International career
- 1991: Norway U17 / 9 / (2)
- 1992: Norway U18 / 5 / (0)
- 1993: Norway U20 / 3 / (0)
- 1992–1995: Norway U21 / 35 / (7)
- 1995–2006: Norway / 46 / (3)

= Petter Rudi =

Norwegian footballer (born 1973)

Petter Normann Rudi (born 17 September 1973) is a Norwegian former professional footballer who played as a midfielder.

He notably played in the Premier League for Sheffield Wednesday and in Serie A for Perugia. He also played for Molde, Gent, Lokeren, Germinal Beerschot and Austria Wien. He was capped 46 times by Norway, scoring 3 goals.
==Club career==
As midfielder, Rudi has played with several European clubs. These are Gent, Perugia, Sheffield Wednesday, Lokeren, Germinal Beerschot, Austria Wien and Molde.

===Molde===
At 17 years old, Rudi became part of Molde's senior squad in the 1991 season. He got his debut on 12 May 1991 in a league game the club drew 1–1 against Fyllingen. Rudi scored his first goals for Molde on 16 August 1992, when he scored a brace against Mjøndalen in Molde's 4–0 win at Nedre Eiker Stadion. Molde were relegated from the top division in 1993, but Rudi played all games in the following season and contributed to Molde being promoted back to Tippeligaen. Rudi was suspended in the final of the 1994 Norwegian Cup where Molde defeated Lyn 3–2 and won the club's first major trophy.

===Sheffield Wednesday===
Rudi was signed by David Pleat in October 1997 from Molde. He made his debut against Spurs, and his style of play made him popular with the Wednesday fans. Rudi became a regular starter under Ron Atkinson later that season after Pleat was sacked. The Norwegian failed to score in his first season, he did however score in the 5–3 penalty shoot-out victory against Watford in the third round of the FA Cup.

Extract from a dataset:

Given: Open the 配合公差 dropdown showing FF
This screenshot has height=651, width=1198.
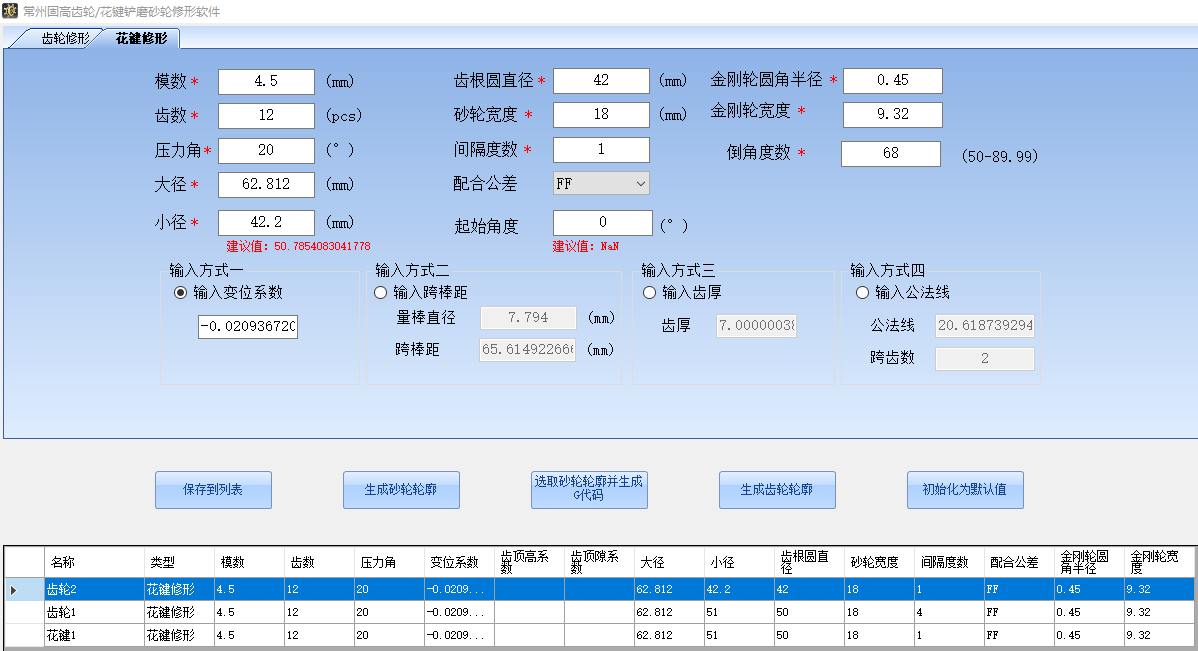Looking at the screenshot, I should (x=601, y=184).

Rudi made 79 and six sub appearances for Wednesday, scoring eight goals.

==International career==
Rudi played a total of 52 games and scored nine goals for Norway at international youth level.

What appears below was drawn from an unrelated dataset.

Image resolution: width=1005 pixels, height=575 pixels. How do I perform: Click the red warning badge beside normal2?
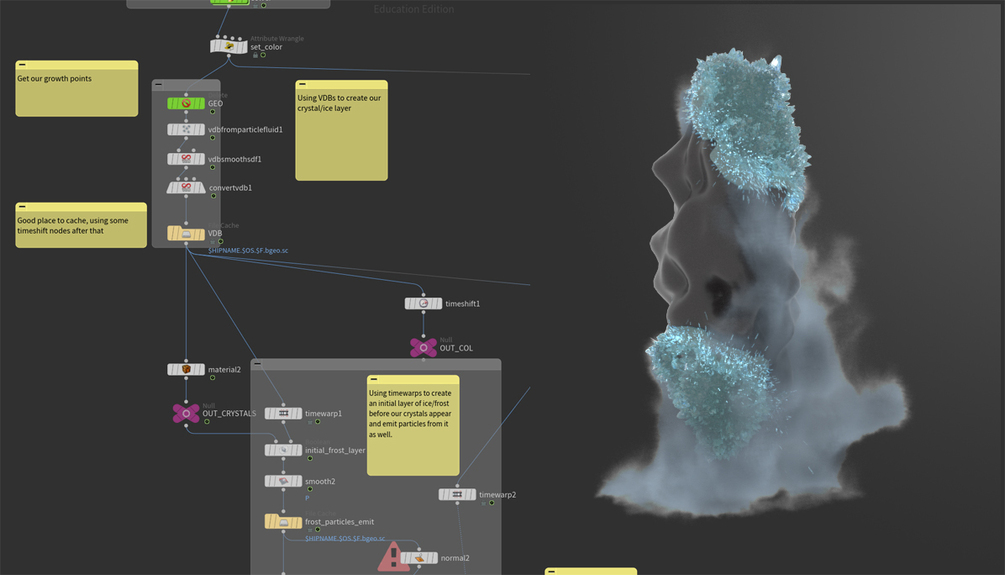click(391, 558)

During his career, Rudi was capped 46 times for Norway, and scored three goals, perhaps most notably the opening goal of Norway's 4–2 win against Brazil in 1997.

==Career statistics==
===Club===
Source:

Club: Season; Division; League; Cup; League Cup; Europe; Other; Total
Apps: Goals; Apps; Goals; Apps; Goals; Apps; Goals; Apps; Goals; Apps; Goals
Molde: 1991; Tippeligaen; 12; 0; 1; 0; —; —; —; 13; 0
1992: 20; 2; 2; 0; —; —; —; 22; 2
1993: 22; 2; 5; 2; —; —; 2; 0; 29; 4
1994: 1. divisjon (2); 22; 2; 4; 1; —; —; —; 26; 3
1995: Tippeligaen; 25; 1; 2; 0; —; 4; 0; —; 31; 1
1996: 26; 0; 4; 0; —; 2; 0; —; 32; 0
1997: 11; 1; 0; 0; —; —; —; 11; 1
Total: 138; 8; 18; 3; —; —; 6; 0; 2; 0; 164; 11
Perugia (loan): 1996–97; Serie A; 14; 1; 0; 0; —; —; —; 14; 1
Sheffield Wednesday: 1997–98; Premier League; 22; 0; 0; 0; 0; 0; —; —; 22; 0
1998–99: 34; 6; 3; 1; 1; 0; —; —; 40; 7
1999–2000: 20; 2; 1; 0; 4; 1; —; —; 25; 3
2000–01: First Division; 1; 0; 0; 0; 0; 0; —; —; 1; 0
Total: 77; 8; 4; 1; 5; 1; —; —; —; —; 86; 10
Molde: 2000; Tippeligaen; 3; 0; 1; 1; —; 2; 0; —; 6; 1
2001: 12; 2; 1; 0; —; —; —; 13; 2
Total: 15; 2; 2; 1; —; —; 2; 0; —; —; 19; 3
Molde: 2004; Tippeligaen; 26; 3; 3; 1; —; —; —; 29; 4
2005: 16; 3; 3; 0; —; —; 2; 0; 21; 3
2006: 26; 1; 1; 0; —; 4; 0; —; 31; 1
Total: 68; 7; 7; 1; —; —; 4; 0; 2; 0; 81; 8
Molde Total: 221; 17; 27; 5; —; —; 12; 0; 4; 0; 264; 22

===International===
Source:

| National team | Year | Apps | Goals |
| Norway | 1995 | 2 | 0 |
| 1996 | 5 | 0 |
| 1997 | 8 | 3 |
| 1998 | 5 | 0 |
| 1999 | 7 | 0 |
| 2000 | 0 | 0 |
| 2001 | 6 | 0 |
| 2002 | 0 | 0 |
| 2003 | 3 | 0 |
| 2004 | 2 | 0 |
| 2005 | 5 | 0 |
| 2006 | 3 | 0 |
| Total | 46 | 3 |

==Honours==
Molde
- Norwegian Cup: 1994, 2005

Austria Wien
- Austrian Football Bundesliga: 2003–04

==Post-playing career==
Petter Rudi retired from football in 2007 after his contract with Gent was not renewed. He has since worked many years for Molde as a scout and analyst.

On 29 March 2026, it was announced that Petter Rudi has been diagnosed with amyotrophic lateral sclerosis (ALS), also known as motor neuron disease.